Update der Lawinenvorhersage für Donnerstag, 5. Februar 2026.

Triebschnee und schwachen Altschnee beachten.

Den ganzen Tag gilt über der Baumgrenze mäßige Lawinengefahr, also Gefahrenstufe zwei, darunter geringe Lawinengefahr, also Gefahrenstufe eins.

Den ganzen Tag über der Baumgrenze müssen wir auf ein Triebschnee-Problem achten. Vor allem in den Expositionen West über Nord bis Ost. Des Weiteren, Den ganzen Tag über 2000 Meter müssen wir auf ein Altschnee-Problem achten. Vor allem in den Expositionen West über Nord bis Ost.

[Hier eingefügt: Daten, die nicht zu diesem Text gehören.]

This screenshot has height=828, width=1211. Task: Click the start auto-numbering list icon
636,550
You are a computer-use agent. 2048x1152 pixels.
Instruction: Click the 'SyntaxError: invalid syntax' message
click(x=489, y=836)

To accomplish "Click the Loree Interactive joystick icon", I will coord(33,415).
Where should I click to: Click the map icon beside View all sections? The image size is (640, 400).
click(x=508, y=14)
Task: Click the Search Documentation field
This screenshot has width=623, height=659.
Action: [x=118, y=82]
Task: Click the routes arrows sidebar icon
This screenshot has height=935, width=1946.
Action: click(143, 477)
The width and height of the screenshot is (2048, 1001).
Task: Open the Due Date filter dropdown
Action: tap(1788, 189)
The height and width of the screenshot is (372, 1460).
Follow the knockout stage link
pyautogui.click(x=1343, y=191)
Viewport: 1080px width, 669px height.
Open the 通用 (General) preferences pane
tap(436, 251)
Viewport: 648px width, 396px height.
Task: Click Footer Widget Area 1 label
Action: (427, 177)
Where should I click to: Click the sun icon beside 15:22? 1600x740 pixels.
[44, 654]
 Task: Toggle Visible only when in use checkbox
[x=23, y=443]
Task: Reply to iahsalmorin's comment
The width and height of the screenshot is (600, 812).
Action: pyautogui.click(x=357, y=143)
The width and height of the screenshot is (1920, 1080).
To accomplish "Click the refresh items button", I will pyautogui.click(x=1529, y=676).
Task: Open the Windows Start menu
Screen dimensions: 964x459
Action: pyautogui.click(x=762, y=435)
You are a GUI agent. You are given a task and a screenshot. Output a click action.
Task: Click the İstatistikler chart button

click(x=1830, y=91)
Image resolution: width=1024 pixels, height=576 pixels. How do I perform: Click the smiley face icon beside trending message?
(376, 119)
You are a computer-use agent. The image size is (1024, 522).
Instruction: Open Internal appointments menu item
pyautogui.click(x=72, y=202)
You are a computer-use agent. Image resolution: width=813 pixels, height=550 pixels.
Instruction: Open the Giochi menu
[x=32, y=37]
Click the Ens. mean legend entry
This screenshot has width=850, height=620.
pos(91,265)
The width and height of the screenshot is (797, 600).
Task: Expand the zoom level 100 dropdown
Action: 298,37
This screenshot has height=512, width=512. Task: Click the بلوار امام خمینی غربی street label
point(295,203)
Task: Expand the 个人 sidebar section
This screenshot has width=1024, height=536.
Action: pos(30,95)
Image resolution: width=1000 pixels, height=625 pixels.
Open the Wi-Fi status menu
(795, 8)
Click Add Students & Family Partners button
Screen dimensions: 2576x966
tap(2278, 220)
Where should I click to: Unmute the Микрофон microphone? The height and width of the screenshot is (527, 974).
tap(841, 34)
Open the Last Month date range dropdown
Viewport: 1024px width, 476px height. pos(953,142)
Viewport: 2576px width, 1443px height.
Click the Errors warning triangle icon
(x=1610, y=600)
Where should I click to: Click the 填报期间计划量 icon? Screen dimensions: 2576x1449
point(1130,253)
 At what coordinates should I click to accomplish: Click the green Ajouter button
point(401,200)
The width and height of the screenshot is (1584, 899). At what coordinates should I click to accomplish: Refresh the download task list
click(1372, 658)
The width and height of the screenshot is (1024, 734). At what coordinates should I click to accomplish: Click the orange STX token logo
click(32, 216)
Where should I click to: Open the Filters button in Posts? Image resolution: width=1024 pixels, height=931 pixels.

Die frischen und schon etwas älteren Triebschneeansammlungen liegen an den Expositionen West über Nord bis Ost oberhalb der Waldgrenze auf einer ungünstigen Altschneeoberfläche. Diese können schon von einzelnen Wintersportlern leicht ausgelöst werden. Vorsicht vor allem in Rinnen und Mulden sowie in Kammlagen. Die Lawinen sind vereinzelt mittelgroß. Lawinen können stellenweise im Altschnee ausgelöst werden. Dies vor allem an steilen West-, Nord- und Osthängen oberhalb von rund 2000 m. In den an die Gefahrenstufe 3, "erheblich" angrenzenden Gebieten nehmen Anzahl und Größe der Gefahrenstellen zu.

Und nun zur Schneedecke:

Mit teils starkem Wind wuchsen die Triebschneeansammlungen an. Die verschiedenen Triebschneeansammlungen überlagern vor allem an West-, Nord- und Osthängen eine schwache Altschneedecke. Diese liegen besonders an windgeschützten Schattenhängen auf Oberflächenreif. Die Schneedecke ist allgemein kleinräumig sehr unterschiedlich. Es liegt in allen Höhenlagen für die Jahreszeit wenig Schnee.

Wir finden die folgenden Gefahrenmuster: gm.8: eingeschneiter oberflächenreif, gm.1: bodennahe schwachschicht.

Die Tendenz für Freitag, 6. Februar 2026 lässt eine gleichbleibende Lawinengefahr erwarten.

Wir wünschen euch einen sicheren Tag!